Example (spam post containing an amazon affiliate link, post hopefully deleted by now but I assume mods/admins can see it): https://lemmy.world/post/15846936
Also there are tons of links people post legitimately but have tracking parameters, gclid=this, fbclid=that, etc. Those can be cleaned up too.
By editing out these parameters automatically when the link is posted, people’s privacy can be protected and the incentive to post affiliate spam can be decreased.
It could be a server config parameter and/or put into the posting UI: “your post contains [link] with flagged parameters, choose between a) post cleaned up version (shown), or b) post link without changes (may go into moderation queue depending on community settings).”
This is one of those things that sounds really easy but would just be a ton of work, and Lemmy is just 2 devs afaik. How do you know this query parameter is a tracker vs something required for the page? There’s no way to know programmatically, so they’d need to maintain a list of known bad parameters - and even then those are probably site specific. What if one site uses the query parameter as tracking and another uses the same name coincidentally and it’s a part of filtering or sorting?
This sounds like a better task for a browser extension or an npm package they could consume instead, rather than it being a part of Lemmy itself.
I maintain a list and it’s not that big a deal. It doesn’t try to be leakproof. It has maybe a dozen actions (code fragments) a table of site names mapping names to actions.

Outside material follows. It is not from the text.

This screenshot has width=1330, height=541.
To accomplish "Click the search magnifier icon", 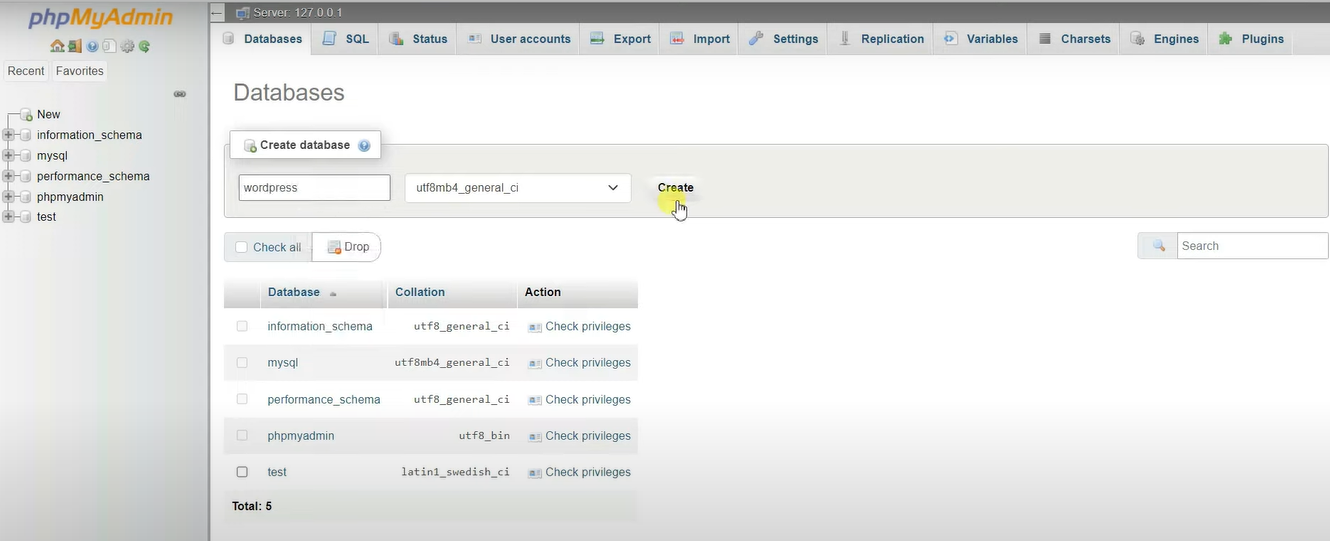I will 1158,246.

Then I’d say that’d be a great 3rd party plugin for Lemmy (which they just enabled support for btw). I don’t think that should be a core lemmy feature, to be dependent on a list of query parameters that need to be kept up to date, but it would be a perfect use case for a plugin, which could call out to a database/script/file of known trackers and their domains, and throw up a warning like you’re saying.
Not trying to demoralize you, actually the exact opposite, this would be a great project for you if you already have a list! If you built a plugin that could do that for Lemmy I would be one of the first instances to install it!
Tbh 5 or so parameters take care of 80% of cases. I’m not conversant enough with lemmy implementation to know the difference between core and non core features but it has to be on the server side because there are too many clients.
plugins are server side
I mean the lists for this already exist because there are firefox plugins that do this and often these kinds are open source. This could surely be a case for crowdsourced / collaborative data.